Eğitimle veya cehaletle alakası olmayan * her Türk erkeğinin asil damarlarındaki kanda mevcut olan sözüm ona üstünlük göstergesidir. Üzerine yaşanan eziklikle susma dürtüsü de cabasıdır.
elleri kırılsındır. hiç kimse şiddeti savunamaz, uygulayamaz buna koca da dahildir. hele de herşeyi paylaşıp aile kurduğu insana bunu yapmak tam anlamıyla adiliktir.
Öyle kocanın a.q ben! diyerek tepki verilecek durumdur.
Kadın seviyorsa dahi bir süre sonra biter o sevgi. Kadın çocukları var diye, ekonomik özgürlüğü yok diye, arkasında duran sağlam bir ailesi yok diye çeker bir süre daha.
Sonra dayanamaz olur, çeker kapıyı gider. Ama bununla bitmez hiç bir şey. Koca denen ipne çok sinirlenmiştir. Bunu hakaret olarak algılar. Kendi boktan egolarını yerle bir eder kadının gidişi. Bir sürü polis korumasını kadın kıyafeti giyerek dahi atlatır. Kadının bedeninde açarak binlerce bıçak yarası alır intikamını..
KIsaca; kocadan dayak yemek sadece küçük bir başlangıçtır.

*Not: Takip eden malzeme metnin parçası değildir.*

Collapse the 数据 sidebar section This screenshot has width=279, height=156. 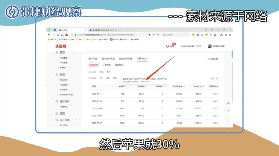pos(76,75)
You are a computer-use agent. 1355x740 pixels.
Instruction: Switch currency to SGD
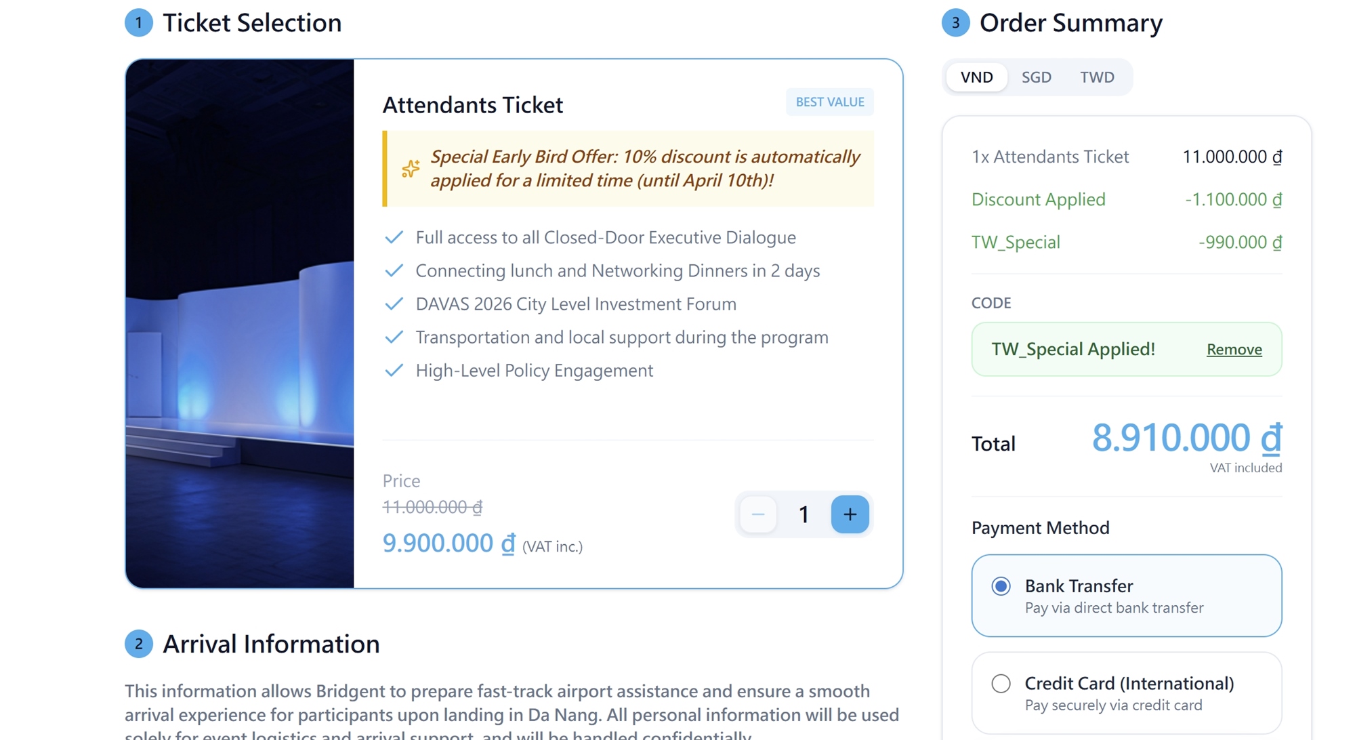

kadına şiddet yahut kadın cinayetleri aslında öyle kalıplaşmış laflar etmeden, sadece politik bir ''kınıyoruz'' demeden incelenmesi gereken sosyolojik bir olgudur. bakıyorum hep aynı sahne. bunu şiddetli geçimsizlik yada ekonomik şartlara bağlamıyorum ben. daha çok ataerkil bir toplumdan çıkış süreci olarak değerlendirilebilir. kadın artık kendinin daha çok söz hakkı olduğunu dile getirmesi ve erkeğinde bu durumdan rahatsızlığıdır aslında bu şiddet olaylarının nedeni. toplumun yapısı gün geçtikçe değişiyor iyi veya kötü.. boşanan çiftler artıyor ve dikkatinizi çekmek istediğim nokta kadın cinayetlerinde genellikle eşinden boşanmış kadınlar bu cinayetlere kurban gidiyor. ama neden? kadın toplumda söz sahibi oldukça ekonomik özgürlüğü daha belirgin bir hal aldıkça boşanma oranları artıyor ve kimileri bu cinayetlere kurban gidiyor. bu durumu belki birazda erkeğin doğası içinde değerlendirmek gerekir. erkek boşandığı eşini neden öldürsün, kendi hayatınında demir parmaklıklarda geçeceğini bile bile? bence bu bir toplumsal cinnet durumudur. erkeğin doğasında bulunan sahiplenme güdüsüyle ilgili bir şeydir belkide. toplumun yapıtaşları yerinden oynadıkça yan etkileride muhakkak olacaktır. umarım bu ülkemizin belkide en büyük zenginliği olan aile yapısını bozmaz.